Beneficios para paciente y terapeuta

El masaje en silla se destaca por lo práctico y accesible. Favorece la corrección de malas posturas y reduce de estrés. La ventaja que tiene es que se puede hacer cerca del puesto de trabajo, evita las bajas laborales ya sea por estrés, cervicalgias y lumbalgias.

Aumenta la productividad laboral y el optimismo a nivel general. También refuerza el sistema inmunológico. Es un tipo de masaje, por la postura en la cual se desarrolla, indicado para poder realizarlo a embarazadas, con todas las precauciones del caso.

Es una técnica que para el terapeuta no ocasiona un gran desgaste físico. En general son sesiones de entre 15 y 30 minutos. La persona se encuentra vestida y hasta calzada.
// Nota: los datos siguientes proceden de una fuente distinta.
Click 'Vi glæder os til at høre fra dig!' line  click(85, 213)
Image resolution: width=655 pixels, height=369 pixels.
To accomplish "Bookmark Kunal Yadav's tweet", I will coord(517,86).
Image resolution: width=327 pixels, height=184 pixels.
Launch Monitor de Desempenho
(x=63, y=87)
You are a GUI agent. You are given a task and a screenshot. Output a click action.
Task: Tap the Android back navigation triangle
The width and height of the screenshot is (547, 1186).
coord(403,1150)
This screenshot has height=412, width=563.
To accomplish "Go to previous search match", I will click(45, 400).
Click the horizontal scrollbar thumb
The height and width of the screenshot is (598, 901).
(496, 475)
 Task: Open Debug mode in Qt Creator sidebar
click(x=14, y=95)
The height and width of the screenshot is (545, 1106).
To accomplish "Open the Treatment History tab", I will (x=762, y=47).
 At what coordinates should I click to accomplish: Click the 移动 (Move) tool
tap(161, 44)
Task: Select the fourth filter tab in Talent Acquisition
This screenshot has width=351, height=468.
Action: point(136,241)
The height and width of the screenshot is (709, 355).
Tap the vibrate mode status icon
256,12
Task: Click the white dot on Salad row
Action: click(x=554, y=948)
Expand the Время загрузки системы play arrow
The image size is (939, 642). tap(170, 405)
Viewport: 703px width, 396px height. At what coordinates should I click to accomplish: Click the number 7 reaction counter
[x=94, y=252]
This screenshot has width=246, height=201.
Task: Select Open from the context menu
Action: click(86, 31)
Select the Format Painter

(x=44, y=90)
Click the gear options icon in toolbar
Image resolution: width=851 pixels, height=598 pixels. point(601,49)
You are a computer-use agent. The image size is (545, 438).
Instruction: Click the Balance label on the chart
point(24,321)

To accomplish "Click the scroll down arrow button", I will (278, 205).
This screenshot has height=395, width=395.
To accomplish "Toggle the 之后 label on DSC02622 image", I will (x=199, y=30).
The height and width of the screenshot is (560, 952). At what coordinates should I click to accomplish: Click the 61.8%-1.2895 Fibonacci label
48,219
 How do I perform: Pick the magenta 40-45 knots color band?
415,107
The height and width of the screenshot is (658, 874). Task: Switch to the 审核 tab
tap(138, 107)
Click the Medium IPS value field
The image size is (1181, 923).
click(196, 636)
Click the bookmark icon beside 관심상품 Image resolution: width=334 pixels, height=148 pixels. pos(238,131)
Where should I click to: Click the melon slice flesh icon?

Se implementan distintas técnicas ya que es un masaje anti-estrés, sedativo, descontracturante. No se necesita ropa especial, ni se usan cremas o aceites. El masajista trabajará sobre las zonas donde se refleja mayor tensión como espalda, caderas, brazos, hombros, cuello y cabeza. En algunos casos se trabajan las piernas. En General la técnica que se aplica es la de Shiatsu o masaje tradicional japonés con técnicas de amasamientos y elongación.